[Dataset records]

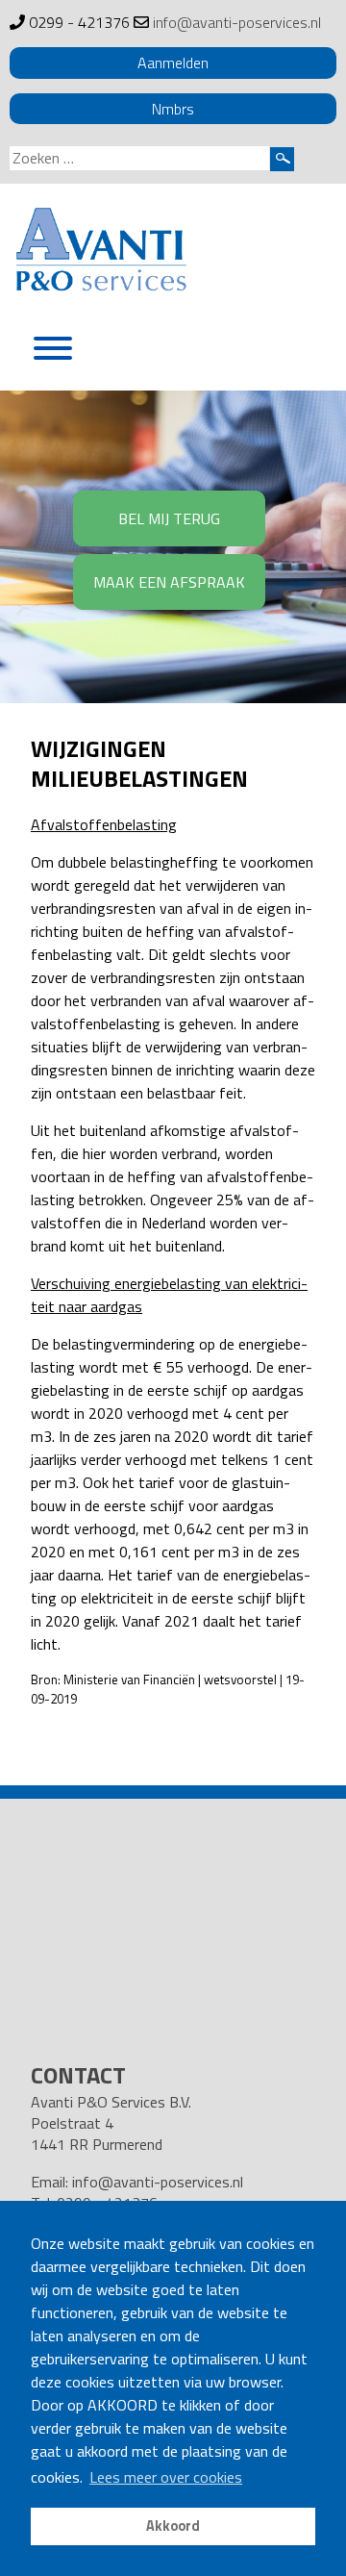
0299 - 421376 (79, 22)
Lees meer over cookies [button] (165, 2476)
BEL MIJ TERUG (169, 518)
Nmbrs (173, 108)
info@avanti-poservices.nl (237, 22)
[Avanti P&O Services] (100, 253)
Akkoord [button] (173, 2526)
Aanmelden (173, 62)
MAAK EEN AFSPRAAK (169, 581)
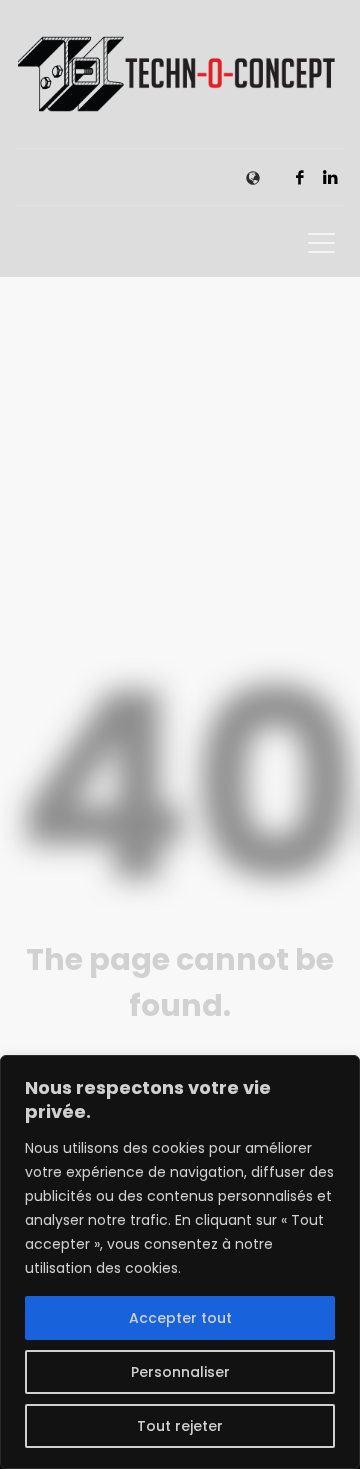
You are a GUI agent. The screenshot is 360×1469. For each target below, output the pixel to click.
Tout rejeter (180, 1426)
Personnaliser (180, 1372)
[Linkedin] (330, 177)
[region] (180, 1262)
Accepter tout (180, 1318)
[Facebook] (300, 177)
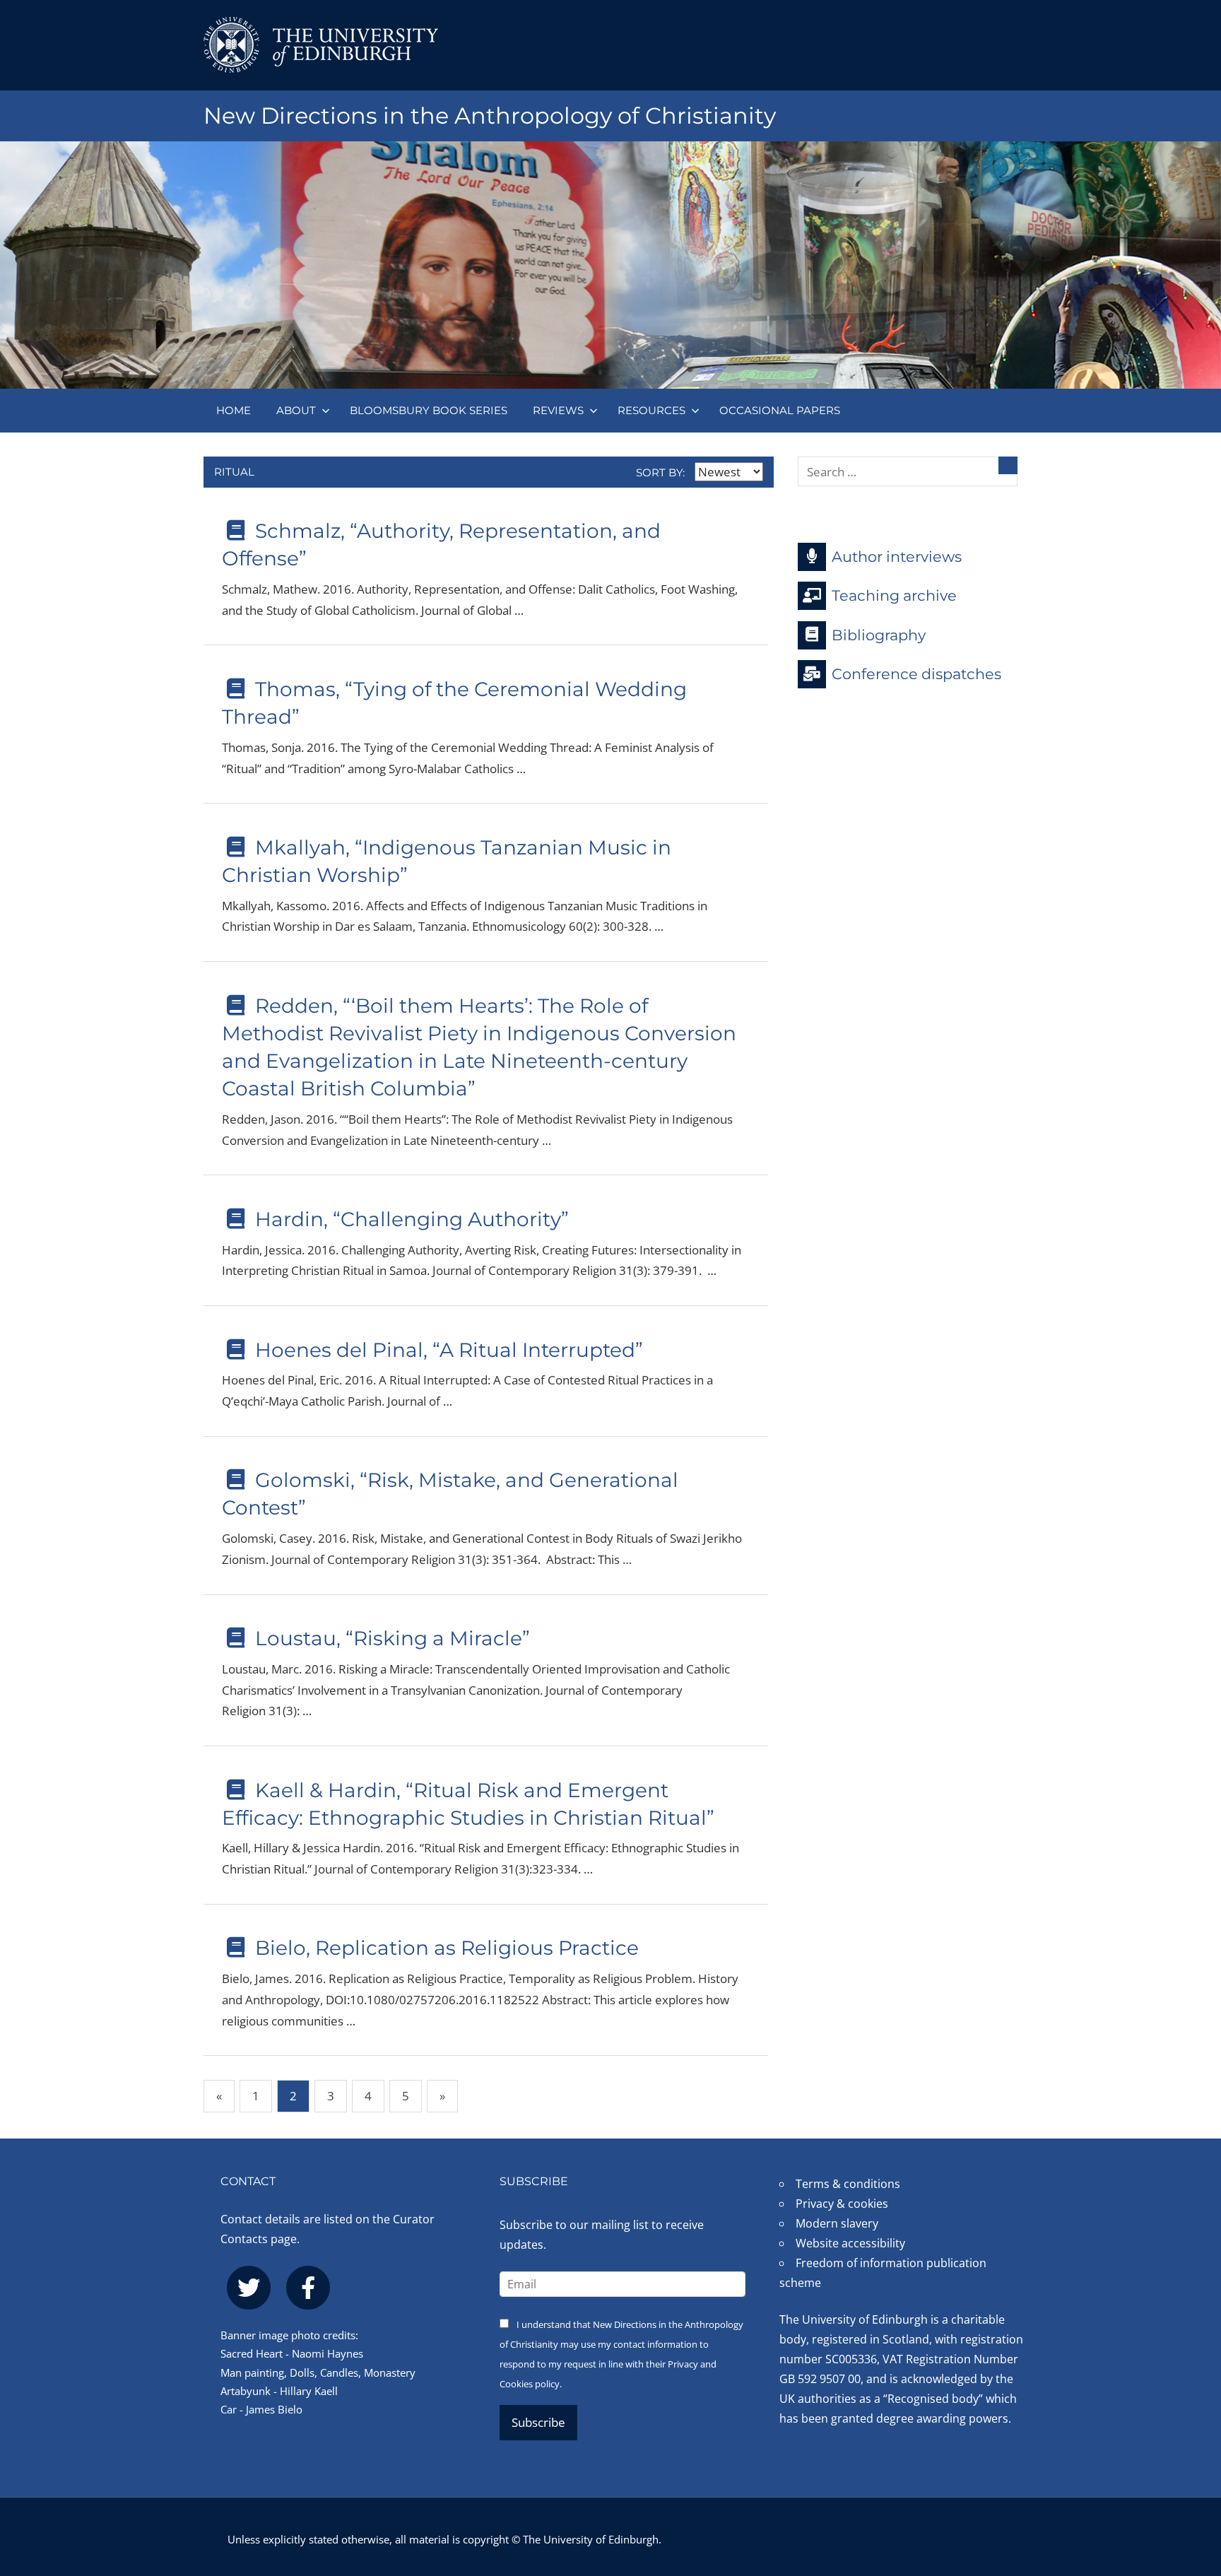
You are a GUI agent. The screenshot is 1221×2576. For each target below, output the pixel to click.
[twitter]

§ Work task
A faithful copy of the entries above is needed, one that contains no images.

§ Answer to this task
0299 - 421376 (79, 22)
Lees meer over cookies [button] (165, 2476)
BEL MIJ TERUG (169, 518)
Nmbrs (173, 108)
info@avanti-poservices.nl (237, 22)
[Avanti P&O Services] (100, 253)
Akkoord [button] (173, 2526)
Aanmelden (173, 62)
MAAK EEN AFSPRAAK (169, 581)
You are a GUI agent. The screenshot is 360×1469. For each target below, output the pixel to click.
Tout rejeter (180, 1426)
Personnaliser (180, 1372)
[Linkedin] (330, 177)
[region] (180, 1262)
Accepter tout (180, 1318)
[Facebook] (300, 177)
You are a GUI agent. The screenshot is 1221×2576. For each target below, output the pixel to click.
[twitter]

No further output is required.